# Task:
How many lines in the records below contain "agent"? Reply with the number alone.

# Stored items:
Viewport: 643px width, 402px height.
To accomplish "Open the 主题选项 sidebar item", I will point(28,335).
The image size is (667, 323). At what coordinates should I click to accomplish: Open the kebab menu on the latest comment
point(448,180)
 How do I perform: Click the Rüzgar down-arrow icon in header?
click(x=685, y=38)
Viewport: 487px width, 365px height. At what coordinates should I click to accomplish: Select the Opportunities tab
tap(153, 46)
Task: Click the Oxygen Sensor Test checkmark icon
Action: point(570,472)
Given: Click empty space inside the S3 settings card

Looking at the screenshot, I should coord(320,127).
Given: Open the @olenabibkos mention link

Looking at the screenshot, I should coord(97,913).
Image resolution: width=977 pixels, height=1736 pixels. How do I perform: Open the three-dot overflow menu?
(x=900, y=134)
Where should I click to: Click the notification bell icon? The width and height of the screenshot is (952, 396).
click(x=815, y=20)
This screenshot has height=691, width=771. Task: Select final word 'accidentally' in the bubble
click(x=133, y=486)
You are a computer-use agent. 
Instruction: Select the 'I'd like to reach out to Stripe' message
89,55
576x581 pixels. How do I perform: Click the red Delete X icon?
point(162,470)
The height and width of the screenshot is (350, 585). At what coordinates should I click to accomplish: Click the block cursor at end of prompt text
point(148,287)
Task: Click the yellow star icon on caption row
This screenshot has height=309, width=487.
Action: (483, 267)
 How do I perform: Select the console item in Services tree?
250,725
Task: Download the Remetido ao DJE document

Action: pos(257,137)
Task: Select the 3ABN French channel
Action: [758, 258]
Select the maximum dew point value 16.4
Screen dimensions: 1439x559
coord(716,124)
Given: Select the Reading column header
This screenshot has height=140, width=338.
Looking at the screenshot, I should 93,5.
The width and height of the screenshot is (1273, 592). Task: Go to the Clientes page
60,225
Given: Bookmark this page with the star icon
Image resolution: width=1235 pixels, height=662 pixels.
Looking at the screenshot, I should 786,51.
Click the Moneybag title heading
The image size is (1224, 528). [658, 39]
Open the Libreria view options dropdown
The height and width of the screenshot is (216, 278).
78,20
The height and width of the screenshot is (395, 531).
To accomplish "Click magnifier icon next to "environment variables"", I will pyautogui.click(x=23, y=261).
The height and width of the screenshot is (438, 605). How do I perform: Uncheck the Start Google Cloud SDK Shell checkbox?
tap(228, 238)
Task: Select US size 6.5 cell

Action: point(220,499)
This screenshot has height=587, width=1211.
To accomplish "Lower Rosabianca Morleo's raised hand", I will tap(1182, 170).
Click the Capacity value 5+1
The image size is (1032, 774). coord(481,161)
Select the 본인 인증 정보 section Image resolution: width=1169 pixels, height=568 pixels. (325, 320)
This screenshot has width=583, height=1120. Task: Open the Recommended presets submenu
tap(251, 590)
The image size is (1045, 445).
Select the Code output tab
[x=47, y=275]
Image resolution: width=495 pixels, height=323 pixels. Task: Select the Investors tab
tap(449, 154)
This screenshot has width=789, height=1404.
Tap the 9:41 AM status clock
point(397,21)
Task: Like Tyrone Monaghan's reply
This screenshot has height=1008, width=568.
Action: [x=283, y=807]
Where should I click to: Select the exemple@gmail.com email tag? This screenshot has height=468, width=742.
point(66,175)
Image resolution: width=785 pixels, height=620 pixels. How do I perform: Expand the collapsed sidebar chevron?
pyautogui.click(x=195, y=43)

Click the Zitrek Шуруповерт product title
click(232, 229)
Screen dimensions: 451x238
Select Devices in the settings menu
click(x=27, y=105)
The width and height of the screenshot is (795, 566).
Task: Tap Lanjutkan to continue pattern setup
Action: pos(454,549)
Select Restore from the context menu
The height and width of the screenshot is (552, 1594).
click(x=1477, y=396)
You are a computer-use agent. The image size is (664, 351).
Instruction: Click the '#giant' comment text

# Expected answer:
2